### Exercise description:
Scan the records below for the line with "Serie Biblica (120, 860)" and the line with "DOCS (637, 25)". Repeat those two lines and every line between them exactly, and nothing else.

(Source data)
####

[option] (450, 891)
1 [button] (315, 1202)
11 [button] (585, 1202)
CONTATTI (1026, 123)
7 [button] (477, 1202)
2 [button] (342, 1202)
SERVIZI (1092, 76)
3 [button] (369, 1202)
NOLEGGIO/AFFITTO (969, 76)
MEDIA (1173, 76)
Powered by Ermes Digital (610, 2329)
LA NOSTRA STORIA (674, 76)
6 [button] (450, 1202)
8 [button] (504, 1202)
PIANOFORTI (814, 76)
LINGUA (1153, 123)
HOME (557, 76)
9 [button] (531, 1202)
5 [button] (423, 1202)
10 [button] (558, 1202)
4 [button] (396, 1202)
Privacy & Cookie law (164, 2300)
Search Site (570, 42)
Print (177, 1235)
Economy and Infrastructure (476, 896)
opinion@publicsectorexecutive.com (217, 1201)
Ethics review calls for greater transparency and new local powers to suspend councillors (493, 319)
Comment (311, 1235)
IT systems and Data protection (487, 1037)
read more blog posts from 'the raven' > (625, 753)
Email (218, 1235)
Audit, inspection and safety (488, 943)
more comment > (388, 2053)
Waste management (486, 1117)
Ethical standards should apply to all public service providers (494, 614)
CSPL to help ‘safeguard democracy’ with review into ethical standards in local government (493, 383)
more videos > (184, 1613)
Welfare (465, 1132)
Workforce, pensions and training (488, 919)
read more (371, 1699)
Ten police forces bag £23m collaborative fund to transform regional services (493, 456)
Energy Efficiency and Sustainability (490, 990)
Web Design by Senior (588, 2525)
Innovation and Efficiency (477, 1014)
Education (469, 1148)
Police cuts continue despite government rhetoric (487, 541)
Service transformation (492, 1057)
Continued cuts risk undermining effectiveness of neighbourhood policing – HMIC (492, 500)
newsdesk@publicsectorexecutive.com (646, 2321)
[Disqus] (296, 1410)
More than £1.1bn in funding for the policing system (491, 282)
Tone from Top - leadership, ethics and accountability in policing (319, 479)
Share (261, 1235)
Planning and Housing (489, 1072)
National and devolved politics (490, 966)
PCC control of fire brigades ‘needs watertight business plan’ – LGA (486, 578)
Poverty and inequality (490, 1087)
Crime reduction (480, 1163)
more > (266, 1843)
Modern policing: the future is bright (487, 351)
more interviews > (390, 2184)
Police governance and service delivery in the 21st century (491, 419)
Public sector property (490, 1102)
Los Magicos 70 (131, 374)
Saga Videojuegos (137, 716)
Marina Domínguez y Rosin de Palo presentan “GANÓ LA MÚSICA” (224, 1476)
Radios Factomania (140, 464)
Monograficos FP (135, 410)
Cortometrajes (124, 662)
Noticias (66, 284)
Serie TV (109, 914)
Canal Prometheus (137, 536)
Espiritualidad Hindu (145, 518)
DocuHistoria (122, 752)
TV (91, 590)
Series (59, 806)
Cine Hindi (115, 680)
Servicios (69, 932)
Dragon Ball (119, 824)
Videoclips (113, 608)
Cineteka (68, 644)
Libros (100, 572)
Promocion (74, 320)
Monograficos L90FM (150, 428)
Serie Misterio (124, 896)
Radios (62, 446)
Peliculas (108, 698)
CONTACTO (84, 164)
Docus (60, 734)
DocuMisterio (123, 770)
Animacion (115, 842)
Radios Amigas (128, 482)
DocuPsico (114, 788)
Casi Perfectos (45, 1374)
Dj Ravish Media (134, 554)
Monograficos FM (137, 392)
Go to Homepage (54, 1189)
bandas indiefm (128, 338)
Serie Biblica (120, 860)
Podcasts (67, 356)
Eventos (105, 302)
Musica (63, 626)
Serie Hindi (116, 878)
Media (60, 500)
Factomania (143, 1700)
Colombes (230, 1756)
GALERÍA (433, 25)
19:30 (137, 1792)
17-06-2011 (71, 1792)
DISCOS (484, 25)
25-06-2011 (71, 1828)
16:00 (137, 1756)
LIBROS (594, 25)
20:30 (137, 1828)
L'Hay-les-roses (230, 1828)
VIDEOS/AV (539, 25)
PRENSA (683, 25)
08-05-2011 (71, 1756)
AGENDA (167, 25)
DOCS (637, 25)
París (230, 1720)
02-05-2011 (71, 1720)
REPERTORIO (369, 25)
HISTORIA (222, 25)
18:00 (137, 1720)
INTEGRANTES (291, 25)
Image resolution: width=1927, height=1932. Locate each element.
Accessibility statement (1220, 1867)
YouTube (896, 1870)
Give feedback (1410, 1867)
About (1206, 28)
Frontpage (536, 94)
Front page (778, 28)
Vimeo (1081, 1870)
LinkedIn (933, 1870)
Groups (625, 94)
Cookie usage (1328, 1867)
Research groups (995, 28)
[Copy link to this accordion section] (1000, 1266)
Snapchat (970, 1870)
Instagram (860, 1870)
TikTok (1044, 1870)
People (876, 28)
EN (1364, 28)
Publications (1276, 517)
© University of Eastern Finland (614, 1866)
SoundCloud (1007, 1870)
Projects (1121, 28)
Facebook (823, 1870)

####

### Solution for this problem:
Serie Biblica (120, 860)
Podcasts (67, 356)
Eventos (105, 302)
Musica (63, 626)
Serie Hindi (116, 878)
Media (60, 500)
Factomania (143, 1700)
Colombes (230, 1756)
GALERÍA (433, 25)
19:30 (137, 1792)
17-06-2011 (71, 1792)
DISCOS (484, 25)
25-06-2011 (71, 1828)
16:00 (137, 1756)
LIBROS (594, 25)
20:30 (137, 1828)
L'Hay-les-roses (230, 1828)
VIDEOS/AV (539, 25)
PRENSA (683, 25)
08-05-2011 (71, 1756)
AGENDA (167, 25)
DOCS (637, 25)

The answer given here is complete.